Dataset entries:
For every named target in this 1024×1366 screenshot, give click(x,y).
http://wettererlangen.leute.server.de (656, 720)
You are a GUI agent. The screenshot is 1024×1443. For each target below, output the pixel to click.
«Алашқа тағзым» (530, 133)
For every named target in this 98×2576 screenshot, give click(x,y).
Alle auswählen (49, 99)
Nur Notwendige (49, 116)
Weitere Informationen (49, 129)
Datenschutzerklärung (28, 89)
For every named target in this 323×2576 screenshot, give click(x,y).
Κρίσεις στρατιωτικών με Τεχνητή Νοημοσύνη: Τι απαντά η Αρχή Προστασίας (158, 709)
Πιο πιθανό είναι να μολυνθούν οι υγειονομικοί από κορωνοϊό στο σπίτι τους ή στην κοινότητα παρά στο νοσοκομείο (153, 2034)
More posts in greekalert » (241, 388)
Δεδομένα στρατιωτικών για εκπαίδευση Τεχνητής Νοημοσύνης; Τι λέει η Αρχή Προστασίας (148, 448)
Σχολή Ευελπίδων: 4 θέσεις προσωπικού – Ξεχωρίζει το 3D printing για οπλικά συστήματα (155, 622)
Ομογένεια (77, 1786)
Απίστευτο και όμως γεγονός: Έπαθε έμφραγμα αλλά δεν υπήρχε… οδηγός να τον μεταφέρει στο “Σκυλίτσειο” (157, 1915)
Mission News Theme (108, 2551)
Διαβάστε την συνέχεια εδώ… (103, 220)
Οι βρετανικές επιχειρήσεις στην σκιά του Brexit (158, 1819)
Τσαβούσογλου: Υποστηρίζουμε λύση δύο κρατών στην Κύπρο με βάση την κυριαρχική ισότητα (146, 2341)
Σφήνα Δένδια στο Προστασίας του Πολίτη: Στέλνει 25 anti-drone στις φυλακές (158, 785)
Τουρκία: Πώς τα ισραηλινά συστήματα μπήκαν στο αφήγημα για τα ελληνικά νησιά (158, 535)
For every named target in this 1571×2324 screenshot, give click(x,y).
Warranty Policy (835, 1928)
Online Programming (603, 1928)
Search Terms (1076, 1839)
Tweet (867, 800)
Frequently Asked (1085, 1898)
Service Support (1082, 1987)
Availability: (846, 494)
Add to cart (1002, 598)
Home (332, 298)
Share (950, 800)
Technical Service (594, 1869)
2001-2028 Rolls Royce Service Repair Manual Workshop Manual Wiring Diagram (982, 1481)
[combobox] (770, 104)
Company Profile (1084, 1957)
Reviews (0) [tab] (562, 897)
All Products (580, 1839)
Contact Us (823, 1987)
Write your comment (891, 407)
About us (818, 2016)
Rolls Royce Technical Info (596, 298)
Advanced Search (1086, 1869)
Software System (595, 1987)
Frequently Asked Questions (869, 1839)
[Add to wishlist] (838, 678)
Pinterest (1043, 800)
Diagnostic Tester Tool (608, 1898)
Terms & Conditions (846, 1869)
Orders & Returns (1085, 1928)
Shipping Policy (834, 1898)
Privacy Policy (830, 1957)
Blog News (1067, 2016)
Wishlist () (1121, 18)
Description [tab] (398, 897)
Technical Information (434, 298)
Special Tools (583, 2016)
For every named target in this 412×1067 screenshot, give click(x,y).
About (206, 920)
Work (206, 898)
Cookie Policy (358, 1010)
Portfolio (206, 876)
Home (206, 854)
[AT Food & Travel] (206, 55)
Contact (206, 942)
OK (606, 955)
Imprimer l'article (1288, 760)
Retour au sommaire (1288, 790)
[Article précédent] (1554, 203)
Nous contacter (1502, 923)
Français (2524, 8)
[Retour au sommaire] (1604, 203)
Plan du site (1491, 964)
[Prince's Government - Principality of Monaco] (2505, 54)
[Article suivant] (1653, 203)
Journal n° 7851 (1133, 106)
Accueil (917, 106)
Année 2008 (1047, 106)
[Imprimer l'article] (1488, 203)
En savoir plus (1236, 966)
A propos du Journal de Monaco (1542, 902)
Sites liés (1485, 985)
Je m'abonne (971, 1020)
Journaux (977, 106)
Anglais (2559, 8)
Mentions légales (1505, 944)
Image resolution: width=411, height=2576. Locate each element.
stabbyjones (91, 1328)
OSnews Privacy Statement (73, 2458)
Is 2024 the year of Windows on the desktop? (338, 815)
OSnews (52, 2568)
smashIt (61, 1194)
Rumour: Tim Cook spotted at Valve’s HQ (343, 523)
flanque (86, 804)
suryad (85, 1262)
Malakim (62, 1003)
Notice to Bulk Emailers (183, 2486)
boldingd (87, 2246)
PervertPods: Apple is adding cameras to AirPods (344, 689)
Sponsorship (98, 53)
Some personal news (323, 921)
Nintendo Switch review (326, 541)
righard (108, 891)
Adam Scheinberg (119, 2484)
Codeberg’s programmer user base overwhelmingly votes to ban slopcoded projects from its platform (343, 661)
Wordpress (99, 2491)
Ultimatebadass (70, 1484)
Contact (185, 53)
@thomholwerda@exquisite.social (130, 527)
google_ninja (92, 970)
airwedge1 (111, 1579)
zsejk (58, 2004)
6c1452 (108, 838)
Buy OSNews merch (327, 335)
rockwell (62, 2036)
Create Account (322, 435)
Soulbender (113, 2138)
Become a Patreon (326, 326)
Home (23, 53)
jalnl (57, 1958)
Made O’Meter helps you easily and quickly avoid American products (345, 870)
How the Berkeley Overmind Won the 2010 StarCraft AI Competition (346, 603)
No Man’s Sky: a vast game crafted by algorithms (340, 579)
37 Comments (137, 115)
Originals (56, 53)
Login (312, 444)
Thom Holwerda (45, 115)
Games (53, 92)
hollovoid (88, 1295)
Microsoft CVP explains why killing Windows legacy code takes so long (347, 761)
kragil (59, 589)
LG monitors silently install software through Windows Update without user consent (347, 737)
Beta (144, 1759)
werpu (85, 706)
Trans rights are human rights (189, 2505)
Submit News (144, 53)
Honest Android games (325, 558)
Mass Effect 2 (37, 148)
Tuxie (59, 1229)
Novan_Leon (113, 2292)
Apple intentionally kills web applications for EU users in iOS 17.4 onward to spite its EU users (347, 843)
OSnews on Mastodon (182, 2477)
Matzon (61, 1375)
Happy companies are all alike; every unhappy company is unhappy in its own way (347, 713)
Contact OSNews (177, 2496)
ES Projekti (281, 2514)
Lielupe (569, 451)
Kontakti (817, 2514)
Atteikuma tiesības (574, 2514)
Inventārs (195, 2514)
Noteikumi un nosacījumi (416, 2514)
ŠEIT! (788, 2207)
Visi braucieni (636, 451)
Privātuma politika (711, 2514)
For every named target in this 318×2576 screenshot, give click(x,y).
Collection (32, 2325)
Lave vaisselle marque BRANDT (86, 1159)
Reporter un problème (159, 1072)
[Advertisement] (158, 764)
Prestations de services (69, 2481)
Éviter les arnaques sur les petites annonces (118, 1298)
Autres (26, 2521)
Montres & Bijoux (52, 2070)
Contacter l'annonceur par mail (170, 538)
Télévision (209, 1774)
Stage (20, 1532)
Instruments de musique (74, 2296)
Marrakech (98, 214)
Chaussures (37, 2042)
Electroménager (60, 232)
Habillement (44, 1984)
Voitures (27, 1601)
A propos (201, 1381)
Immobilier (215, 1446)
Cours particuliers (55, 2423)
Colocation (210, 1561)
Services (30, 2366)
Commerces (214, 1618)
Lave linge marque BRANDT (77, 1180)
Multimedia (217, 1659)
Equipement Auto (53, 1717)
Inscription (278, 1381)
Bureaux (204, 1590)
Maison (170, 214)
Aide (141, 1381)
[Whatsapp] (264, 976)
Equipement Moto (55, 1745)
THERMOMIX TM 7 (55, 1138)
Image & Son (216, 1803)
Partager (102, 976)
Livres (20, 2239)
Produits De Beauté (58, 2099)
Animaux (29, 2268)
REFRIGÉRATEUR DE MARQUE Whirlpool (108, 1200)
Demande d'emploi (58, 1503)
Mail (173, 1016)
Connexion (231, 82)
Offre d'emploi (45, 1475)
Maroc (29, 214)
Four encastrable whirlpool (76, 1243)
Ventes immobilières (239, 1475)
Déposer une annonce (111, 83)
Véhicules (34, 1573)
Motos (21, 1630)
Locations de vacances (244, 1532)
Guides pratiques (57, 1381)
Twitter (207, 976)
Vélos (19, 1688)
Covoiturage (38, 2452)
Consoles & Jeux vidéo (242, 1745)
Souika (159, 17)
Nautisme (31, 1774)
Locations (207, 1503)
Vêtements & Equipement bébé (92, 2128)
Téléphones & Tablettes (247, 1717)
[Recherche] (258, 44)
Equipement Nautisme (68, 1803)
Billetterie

## Required work:
In the entries above, find every line holding the word "στρατιωτικών" and copy it out.

## Reply to the exercise:
Κρίσεις στρατιωτικών με Τεχνητή Νοημοσύνη: Τι απαντά η Αρχή Προστασίας (158, 709)
Δεδομένα στρατιωτικών για εκπαίδευση Τεχνητής Νοημοσύνης; Τι λέει η Αρχή Προστασίας (148, 448)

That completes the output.